Apenas rozó la mía. Un medio saludo. Nunca me miró de frente. Estaba con Nilo Vilela, el fotógrafo. “Este cojudo miente”, jefe, ya ve, nada que ver… Está exagerando. No me equivoqué.
El primer mensaje y el escepticismo
Maquiavelo escribió que «Es un doble placer engañar a quien engaña». He escuchado con atención los casi 54 minutos del mensaje presidencial de Keiko Fujimori. He leído las 14 páginas del discurso. Estuve atento a sus primeras palabras y gestos de su flamante mandato, y sigo escéptico sobre los próximos cinco años de este gobierno.

No voy a insistir sobre los ministros. Los sesudos analistas han destrozado a la mayoría, recordando lo que dijeron en su momento, como el “burbujito” Alberto Beingolea en Cultura o Dyer en Salud, quien no conoce nada del sector, reiteran los entendidos. Veremos qué pasa. Aprendí con los años a no juzgar antes de, sino luego de.
Lo dicho en el Congreso pasa por lo que hará al frente de su gobierno. Pero una primera “piedra” se observó en la elección de la Cámara de Senadores, donde buscaron un topo o topa y no dejaron ingresar al hemiciclo a los periodistas. Así son los fujimoristas: siempre mostraron un absoluto desprecio por la prensa y los periodistas en general. Ojalá me equivoque.
Las razones de la desconfianza
En varias columnas escribí que cómo puedo confiar (a través de mi voto) mi país a una persona que nunca trabajó. Rectifico: fue elegida congresista en el 2006; luego nunca más trabajó. Bloqueó, a través de sus ayayeros, los sucesivos gobiernos.
En fin, es historia conocida. No creo una sola palabra de lo que dice. Menos en sus adláteres. No niego que su padre venció al terrorismo y estabilizó la economía. Palabras mayores que hoy todos aplaudimos, supongo.

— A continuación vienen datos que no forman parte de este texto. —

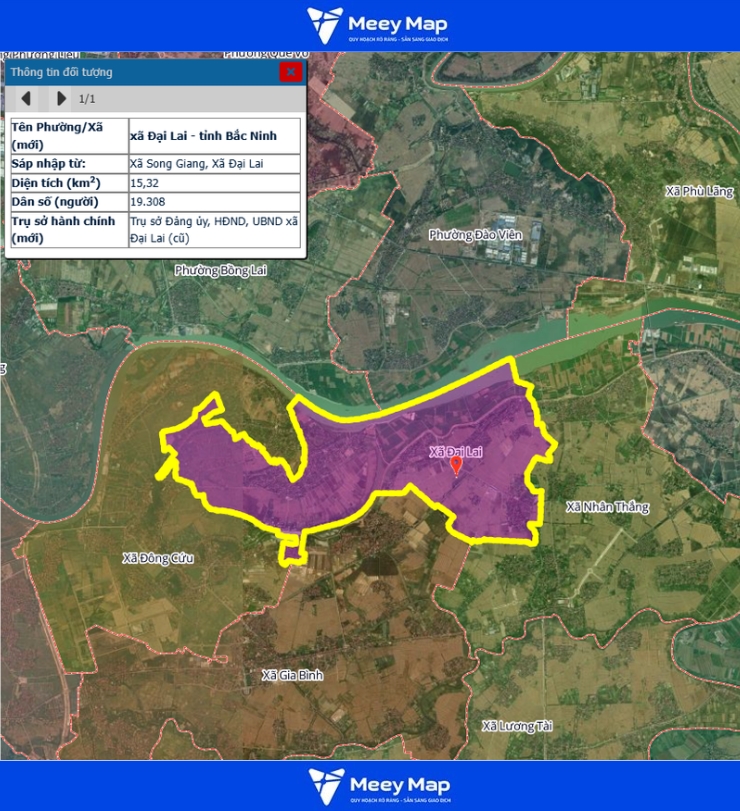Click the 'Xã Song Giang, Xã Đại Lai' cell
Screen dimensions: 740x811
click(213, 163)
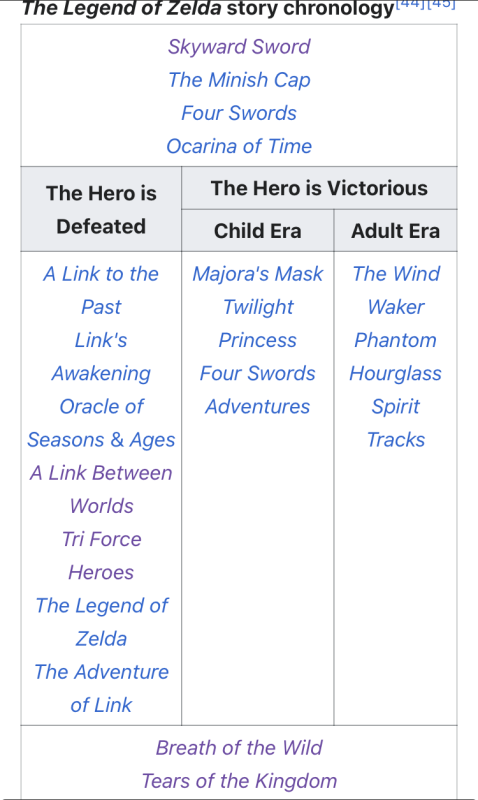This screenshot has width=478, height=800.
Task: Click The Minish Cap link
Action: click(x=239, y=80)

En suma, veremos qué pasa en los próximos días y meses. Porque las huestes fujimoristas nunca se han arrepentido de sus crímenes y actos corruptos; los han disfrazado de errores y otros errores.
Eso es lo peor. Ojalá me equivoque (de todo corazón). Solo espero que este nuevo gobierno efectivamente gobierne para la mayoría de peruanos. Hasta la próxima.